現在、広島市西区に一人暮らしで2DKのマンションに住んでおり、持ち家はない。
過去ずっと働いており、あっという間に年を取り、結婚もせず子供もいない状態で現在に至っている。未婚女性の典型的な例である。
身体の健康状態は良好ですが、年齢のせいか寄る年波には勝てないといった感じ。友達もたくさんおり、毎日付き合いに忙しく、時々シルバーセンターからの依頼でビルの清掃に行ったりしている多忙な女性です。
「なぜ、この死後事務委任契約をしたのですか」と聞くと「親戚はいるのだけど遠方で今更連絡を取る意思はない。動けなくなったら、火葬して海にでも散骨して欲しい」と。
「でも散骨も簡単なものではなく、近くの川や海に流したらいいというものでもないようです。」と返答した。本人は、簡単にできるものと考えていたらしい。

提供資料 -
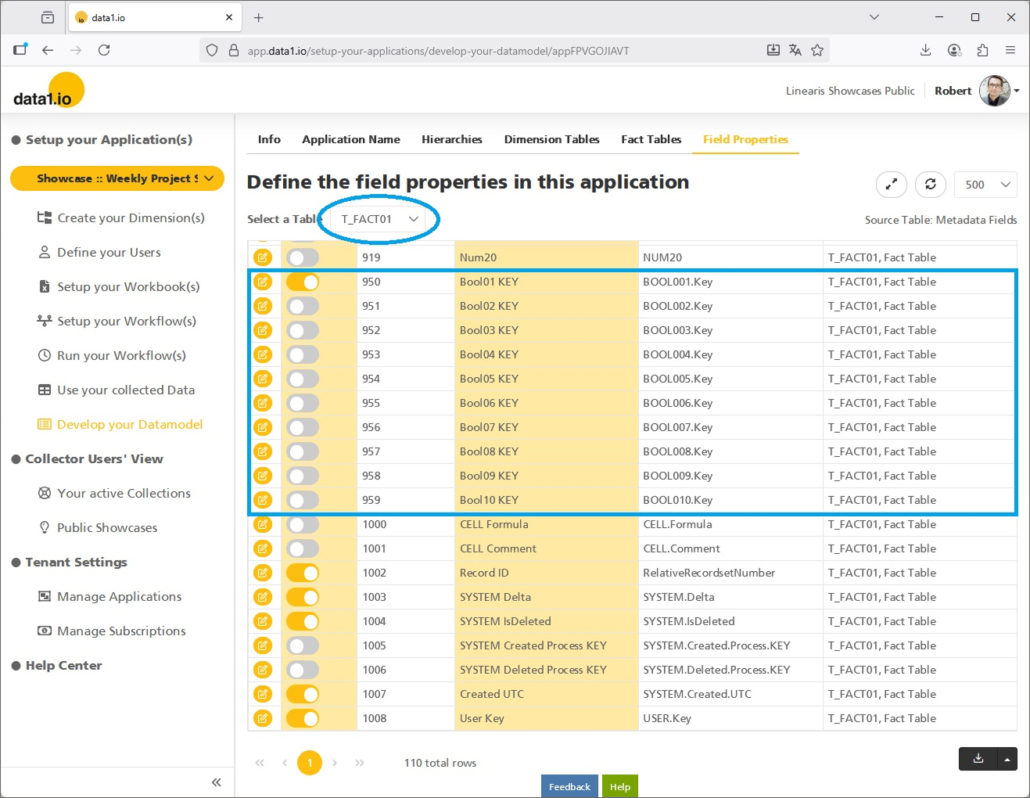
Task: Expand the 500 rows-per-page dropdown
Action: pyautogui.click(x=985, y=184)
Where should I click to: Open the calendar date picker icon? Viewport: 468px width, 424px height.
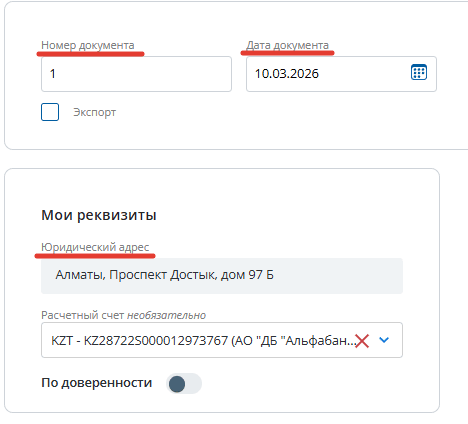tap(419, 72)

作業内容 -
上の文書抜粋から、「過去ずっと働いており、あっと」を含む語句で始まり「きるものと考えていたらしい。」で終わる部分を、一字も変えずに書き写してください。

解答 -
過去ずっと働いており、あっという間に年を取り、結婚もせず子供もいない状態で現在に至っている。未婚女性の典型的な例である。
身体の健康状態は良好ですが、年齢のせいか寄る年波には勝てないといった感じ。友達もたくさんおり、毎日付き合いに忙しく、時々シルバーセンターからの依頼でビルの清掃に行ったりしている多忙な女性です。
「なぜ、この死後事務委任契約をしたのですか」と聞くと「親戚はいるのだけど遠方で今更連絡を取る意思はない。動けなくなったら、火葬して海にでも散骨して欲しい」と。
「でも散骨も簡単なものではなく、近くの川や海に流したらいいというものでもないようです。」と返答した。本人は、簡単にできるものと考えていたらしい。